I think it’s time for a little cultural lesson on names in Colombia. To start everyone in Colombia has two last names. i.e Gabriel Garcia Marquez. His last name is Garcia Marquez. Garcia is his father’s last name and Marquez is his mother’s last name. Women in Colombia of my generation usually do not change their names to match their husbands but keep the two last names they inherited from their parents. Children inherit their names with the same pattern. So if Gabriel Garcia Marquez marries Isabel Allende Salvador then their child would be called Elian Garcia Allende.
Don’t worry I’m going somewhere with this. And hopefully somewhere amusing.
A few weeks ago when we were buying our plane tickets to Bucaramanga we were buying them at 3:00pm on Dec. 31st, this is equivalent to trying to buy plane tickets at 4:55 on Christmas Eve. All the employees are mentally checked out and ready to GET HOME ALREADY.
Enter us! Ready to buy our tickets with our weird American names. So Arnold gives his name. Great! No problem. Then comes my name and the guy is like What? What do you mean you have the same last name? Wh-Why? Huh?
Apparently the rep’s stress was contagious because Arnold started blurting out random unsolicited information “She has two middle names” The guy is like, I don’t need any middle names but Arnold continues to not pay attention “Two middle names. Two middle names!” Finally I had to step in and say chill…. He doesn’t care about my middle names. My last name is Perez. The rep begrudgingly accepts this and we all move on.
Then the guy goes “What’s the babies name” and Arnold goes “Uhhhhhhhh?????”
That’s right, he goes blank because Elian’s name is not his current legal name and multi-tasking information is not Arnold’s forte. The rep is looking at Arnold as if he’s going to kill him. That’s when I have to intervene again “Hi name is XX” This proved to be too much for our weary Aerorepublica rep. “What? You two have the same last name but his is different?” He starts to eye us as if we are kidnappers. Then we have to step in with the “Adoption process, blah, blah, blah” explanation. The rep’s eyes start to glaze over. He hands us our confirmation number with a look on this face that says, “I can’t believe this is happening to me.”
If we were a normal couple… that’s where the story would end but we attract disaster like young women in horror films.
Satisfied with our purchase we sit down at Juan Valdez to celebrate the successful purchase of plane tickets. Yay! That’s when we realize that my first name is spelled wrong. Ruh-oh!
In the US this would be a MAJOR problem so I send Arnold back to Aerorepublica. It’s now about 5 minutes before their office will close on the eve of Colombia’s biggest holiday.
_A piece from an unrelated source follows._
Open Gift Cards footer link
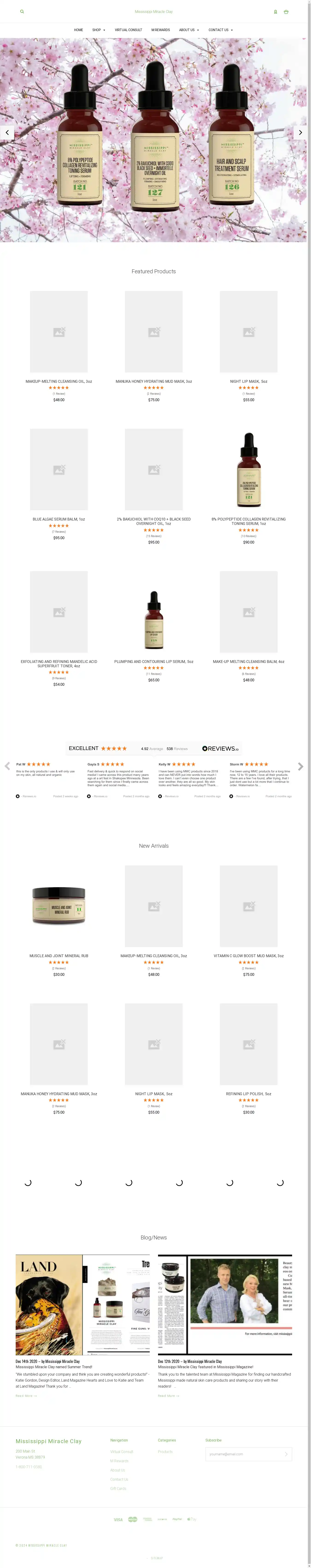 coord(118,1488)
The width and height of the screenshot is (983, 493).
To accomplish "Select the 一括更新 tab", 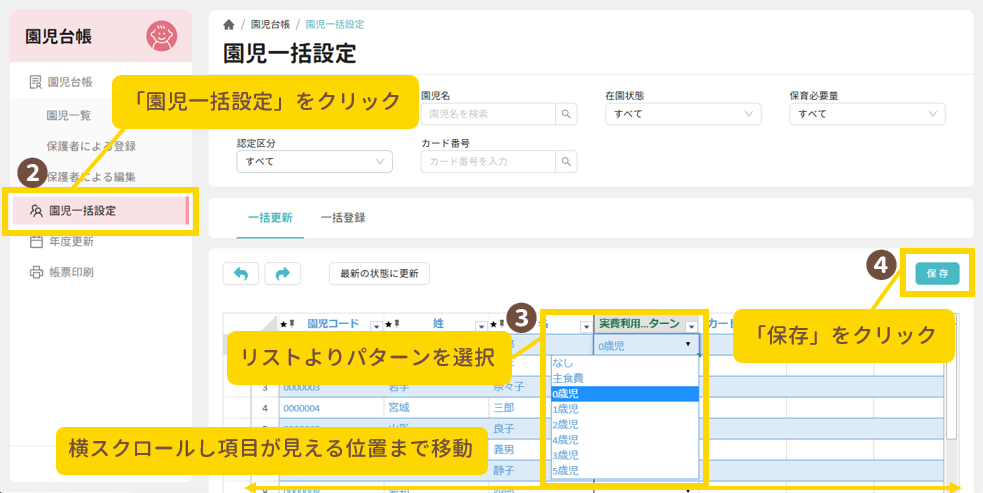I will 264,217.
Elian and I settle in at Juan Valdez and enjoy our tintos while the employees noisly close up all around us.
Five minutes later Arnold returns giggling. He says “When I told the guy about your name he freaked out. He started saying Emili, Emily! If I call her name “Emili” is she going to say “Who is Emily? I don’t know who Emili? is” NO, SHE’S GOING TO SAY I’M EMILY. What’s the PROBLEM?” So yeah, needless to say I now know that in Colombia Emili=Emily and it’s NO PROBLEM!